» **Records supplied**:
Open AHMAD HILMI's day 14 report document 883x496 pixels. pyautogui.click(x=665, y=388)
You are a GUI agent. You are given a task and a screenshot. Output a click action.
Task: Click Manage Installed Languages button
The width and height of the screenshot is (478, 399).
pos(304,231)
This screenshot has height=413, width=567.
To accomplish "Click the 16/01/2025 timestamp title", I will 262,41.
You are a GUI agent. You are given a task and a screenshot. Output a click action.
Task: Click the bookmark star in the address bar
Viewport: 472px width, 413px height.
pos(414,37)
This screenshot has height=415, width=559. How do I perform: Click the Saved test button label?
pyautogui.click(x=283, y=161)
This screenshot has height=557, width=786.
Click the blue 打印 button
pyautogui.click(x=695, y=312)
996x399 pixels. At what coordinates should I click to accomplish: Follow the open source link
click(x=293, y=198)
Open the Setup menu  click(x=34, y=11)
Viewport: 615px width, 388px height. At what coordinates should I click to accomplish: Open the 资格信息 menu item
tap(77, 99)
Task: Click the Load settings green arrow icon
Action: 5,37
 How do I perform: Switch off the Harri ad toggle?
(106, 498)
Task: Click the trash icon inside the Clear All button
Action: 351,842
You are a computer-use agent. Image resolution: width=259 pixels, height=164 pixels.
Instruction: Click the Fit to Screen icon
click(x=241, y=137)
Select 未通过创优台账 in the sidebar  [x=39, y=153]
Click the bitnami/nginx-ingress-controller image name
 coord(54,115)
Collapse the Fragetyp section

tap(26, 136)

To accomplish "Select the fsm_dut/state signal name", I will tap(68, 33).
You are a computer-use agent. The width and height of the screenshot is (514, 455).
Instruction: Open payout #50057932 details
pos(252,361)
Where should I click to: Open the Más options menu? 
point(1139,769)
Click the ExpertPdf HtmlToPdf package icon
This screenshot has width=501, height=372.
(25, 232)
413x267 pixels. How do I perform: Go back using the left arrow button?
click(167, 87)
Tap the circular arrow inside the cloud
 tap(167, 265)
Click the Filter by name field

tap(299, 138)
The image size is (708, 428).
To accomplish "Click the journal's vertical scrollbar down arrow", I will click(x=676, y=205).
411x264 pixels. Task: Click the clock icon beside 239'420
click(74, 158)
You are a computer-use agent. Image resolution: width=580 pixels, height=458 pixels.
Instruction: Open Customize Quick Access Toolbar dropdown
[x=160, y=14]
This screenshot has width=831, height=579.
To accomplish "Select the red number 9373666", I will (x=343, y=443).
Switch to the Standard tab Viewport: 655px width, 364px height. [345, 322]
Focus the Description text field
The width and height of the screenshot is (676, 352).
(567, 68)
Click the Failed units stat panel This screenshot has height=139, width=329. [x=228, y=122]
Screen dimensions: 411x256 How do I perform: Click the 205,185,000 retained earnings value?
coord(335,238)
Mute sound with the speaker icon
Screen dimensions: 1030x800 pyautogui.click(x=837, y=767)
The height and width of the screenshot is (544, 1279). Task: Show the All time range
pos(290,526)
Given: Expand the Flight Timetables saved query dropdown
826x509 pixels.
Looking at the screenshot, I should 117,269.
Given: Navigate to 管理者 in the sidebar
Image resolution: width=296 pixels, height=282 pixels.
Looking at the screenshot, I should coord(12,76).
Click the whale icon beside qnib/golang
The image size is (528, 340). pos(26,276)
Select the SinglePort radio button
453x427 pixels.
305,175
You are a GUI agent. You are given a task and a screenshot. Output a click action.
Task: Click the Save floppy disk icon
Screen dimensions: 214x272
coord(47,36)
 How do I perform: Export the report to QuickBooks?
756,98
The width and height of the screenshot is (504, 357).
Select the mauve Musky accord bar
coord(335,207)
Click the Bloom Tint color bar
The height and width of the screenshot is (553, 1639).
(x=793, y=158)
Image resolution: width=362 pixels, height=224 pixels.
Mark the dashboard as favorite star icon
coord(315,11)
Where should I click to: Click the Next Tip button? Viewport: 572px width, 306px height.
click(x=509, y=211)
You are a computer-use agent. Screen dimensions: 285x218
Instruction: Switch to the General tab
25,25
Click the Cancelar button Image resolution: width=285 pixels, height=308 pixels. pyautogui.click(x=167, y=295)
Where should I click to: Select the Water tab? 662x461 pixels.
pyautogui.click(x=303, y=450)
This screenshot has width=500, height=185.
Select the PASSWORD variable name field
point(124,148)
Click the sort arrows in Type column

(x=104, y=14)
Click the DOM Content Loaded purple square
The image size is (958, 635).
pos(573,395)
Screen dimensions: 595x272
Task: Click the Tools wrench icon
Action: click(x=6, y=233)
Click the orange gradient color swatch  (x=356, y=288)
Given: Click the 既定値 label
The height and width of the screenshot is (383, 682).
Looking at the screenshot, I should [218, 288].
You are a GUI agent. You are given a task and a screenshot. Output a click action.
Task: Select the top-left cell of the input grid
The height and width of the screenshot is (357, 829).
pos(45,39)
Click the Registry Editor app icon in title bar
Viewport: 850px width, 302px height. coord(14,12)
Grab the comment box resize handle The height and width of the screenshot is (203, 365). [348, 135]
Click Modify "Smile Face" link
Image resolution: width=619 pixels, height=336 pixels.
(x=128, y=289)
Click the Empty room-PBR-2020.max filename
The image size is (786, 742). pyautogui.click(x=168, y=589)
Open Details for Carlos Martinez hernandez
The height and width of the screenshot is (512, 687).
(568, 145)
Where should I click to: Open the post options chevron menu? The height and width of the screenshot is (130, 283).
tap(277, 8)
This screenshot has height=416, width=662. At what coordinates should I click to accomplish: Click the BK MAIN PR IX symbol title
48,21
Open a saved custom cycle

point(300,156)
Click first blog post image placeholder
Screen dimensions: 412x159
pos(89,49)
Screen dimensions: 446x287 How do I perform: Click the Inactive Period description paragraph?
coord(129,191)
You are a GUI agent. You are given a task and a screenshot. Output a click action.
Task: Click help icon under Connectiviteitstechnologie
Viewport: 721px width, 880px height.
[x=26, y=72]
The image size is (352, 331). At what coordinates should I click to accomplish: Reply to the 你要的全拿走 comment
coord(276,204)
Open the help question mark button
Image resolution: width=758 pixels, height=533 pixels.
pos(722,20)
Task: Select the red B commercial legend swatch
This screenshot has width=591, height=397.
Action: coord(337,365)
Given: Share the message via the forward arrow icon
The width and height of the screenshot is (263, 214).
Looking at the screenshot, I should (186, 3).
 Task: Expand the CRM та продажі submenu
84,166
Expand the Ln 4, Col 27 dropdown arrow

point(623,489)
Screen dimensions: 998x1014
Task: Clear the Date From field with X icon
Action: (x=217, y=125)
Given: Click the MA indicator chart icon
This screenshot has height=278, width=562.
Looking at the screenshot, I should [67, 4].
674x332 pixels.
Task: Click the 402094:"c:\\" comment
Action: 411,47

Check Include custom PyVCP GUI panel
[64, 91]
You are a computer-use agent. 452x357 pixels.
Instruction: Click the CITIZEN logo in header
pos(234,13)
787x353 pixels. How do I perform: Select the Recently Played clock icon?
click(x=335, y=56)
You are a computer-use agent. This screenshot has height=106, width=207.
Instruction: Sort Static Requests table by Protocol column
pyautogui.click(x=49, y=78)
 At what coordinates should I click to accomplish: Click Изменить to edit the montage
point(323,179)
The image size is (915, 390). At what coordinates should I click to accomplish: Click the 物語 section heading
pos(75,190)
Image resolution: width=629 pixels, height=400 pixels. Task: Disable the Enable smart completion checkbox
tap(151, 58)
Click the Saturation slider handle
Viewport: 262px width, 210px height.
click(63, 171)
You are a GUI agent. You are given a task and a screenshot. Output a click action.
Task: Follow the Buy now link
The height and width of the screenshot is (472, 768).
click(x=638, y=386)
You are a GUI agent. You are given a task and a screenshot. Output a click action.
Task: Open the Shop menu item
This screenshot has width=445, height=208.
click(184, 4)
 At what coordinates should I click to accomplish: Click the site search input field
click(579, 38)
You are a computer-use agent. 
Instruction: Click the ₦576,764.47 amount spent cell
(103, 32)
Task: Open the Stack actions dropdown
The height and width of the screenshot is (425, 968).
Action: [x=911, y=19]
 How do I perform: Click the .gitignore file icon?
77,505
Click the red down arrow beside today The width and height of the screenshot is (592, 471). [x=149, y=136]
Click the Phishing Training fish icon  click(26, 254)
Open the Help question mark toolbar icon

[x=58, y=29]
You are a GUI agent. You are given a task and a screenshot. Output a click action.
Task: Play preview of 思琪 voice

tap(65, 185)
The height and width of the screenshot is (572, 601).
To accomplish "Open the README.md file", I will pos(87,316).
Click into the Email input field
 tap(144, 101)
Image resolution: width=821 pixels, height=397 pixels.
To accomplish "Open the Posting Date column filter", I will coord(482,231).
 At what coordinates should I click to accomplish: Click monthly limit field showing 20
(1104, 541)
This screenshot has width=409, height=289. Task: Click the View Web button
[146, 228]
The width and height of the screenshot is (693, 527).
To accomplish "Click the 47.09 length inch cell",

» **Task directions**:
The answer should consist of every line above in which "swatch" appears.

» **The completed task**:
Click the orange gradient color swatch  (x=356, y=288)
Task: Select the red B commercial legend swatch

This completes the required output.